Furthermore, the statement said, the Saudi Royal Guard had “acquired” Pegasus-3 spyware in November 2017 from the Israeli cyber security firm NSO Group. That spyware was a likely suspect in the Bezos hack, the statement said, and the ability to install it via WhatsApp had been “well-documented.”
In October 2019, WhatsApp owner Facebook sued the NSO Group for compromising users’ private data.
According to the U.N., the same malicious code was used by the Saudis to hack the phones of three Khashoggi associates earlier in 2018. The hacking was “consistent with the widely reported role of the Crown Prince in leading a campaign against dissidents and political opponents,” the statement said.

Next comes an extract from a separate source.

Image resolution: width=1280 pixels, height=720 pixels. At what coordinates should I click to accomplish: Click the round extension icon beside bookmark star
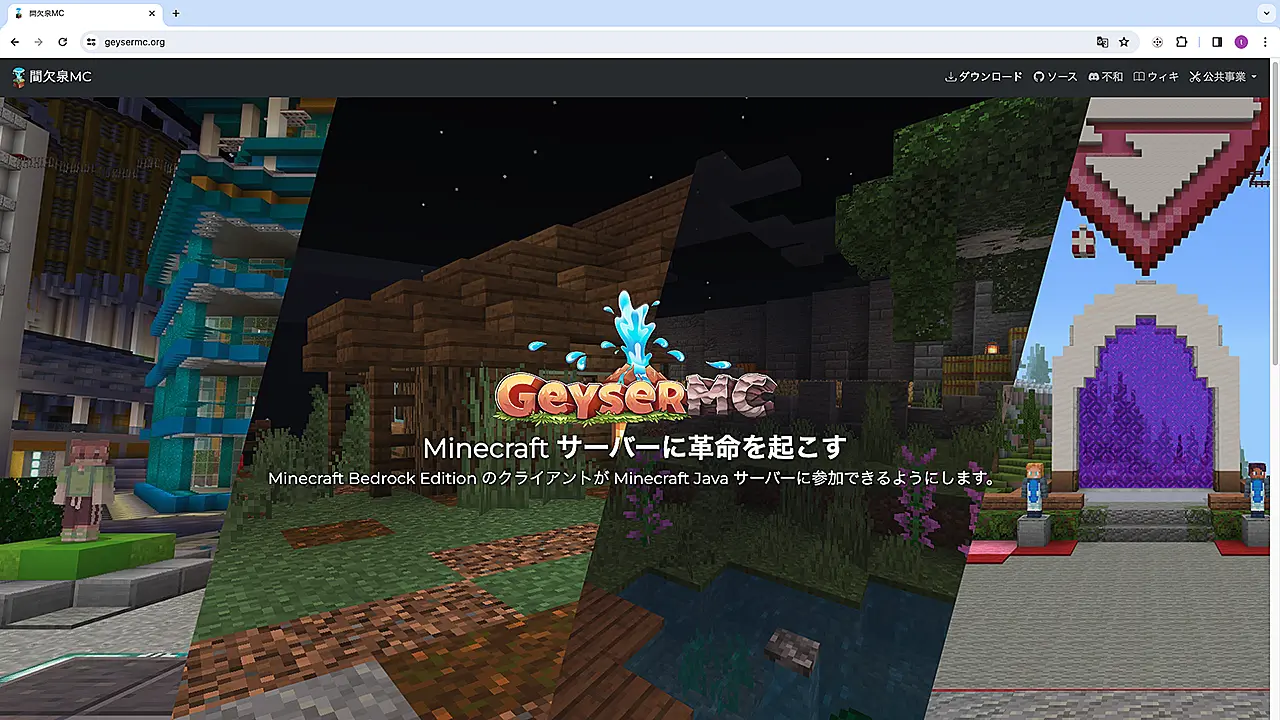(1157, 42)
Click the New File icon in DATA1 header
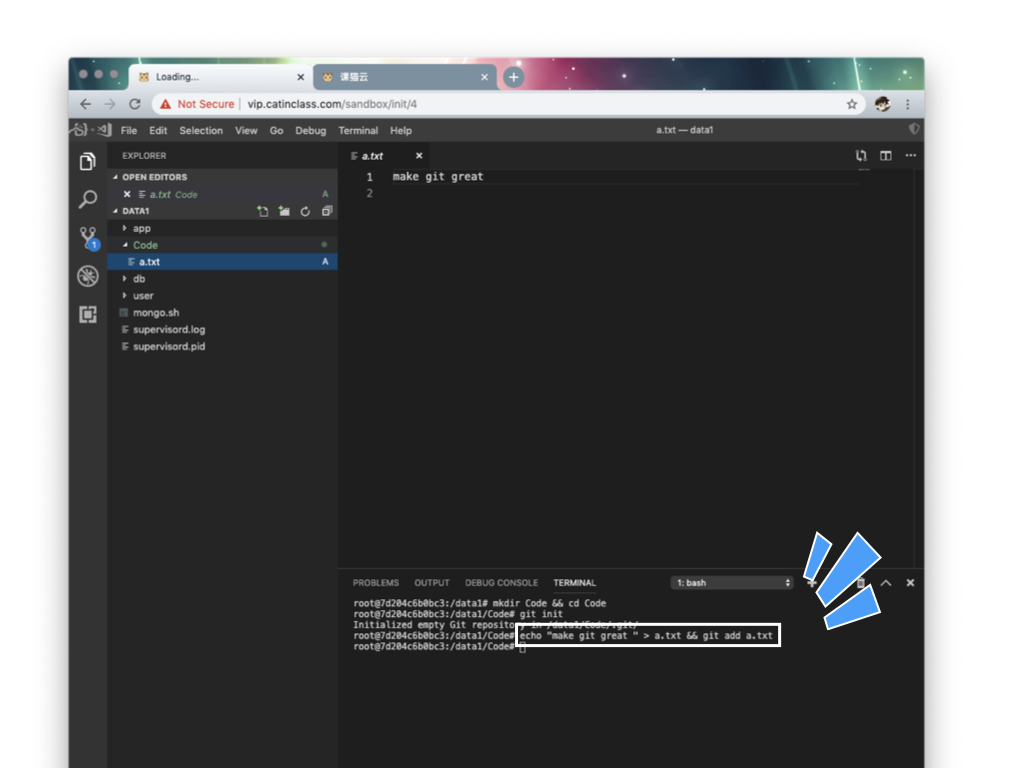 pyautogui.click(x=263, y=212)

“Following the hacking of Mr. Bezos' phone, the Crown Prince sent WhatsApp messages to Mr. Bezos, in November 2018 and February 2019, in which he allegedly revealed private and confidential information about Mr. Bezos' personal life that was not available from public sources,” the statement said.
“During this period, Mr. Bezos was widely targeted in Saudi social media as an alleged adversary of the (Saudi) Kingdom,” the statement continued. “This was part of a massive, clandestine online campaign against Mr. Bezos and Amazon, apparently targeting him principally as the owner of The Washington Post.”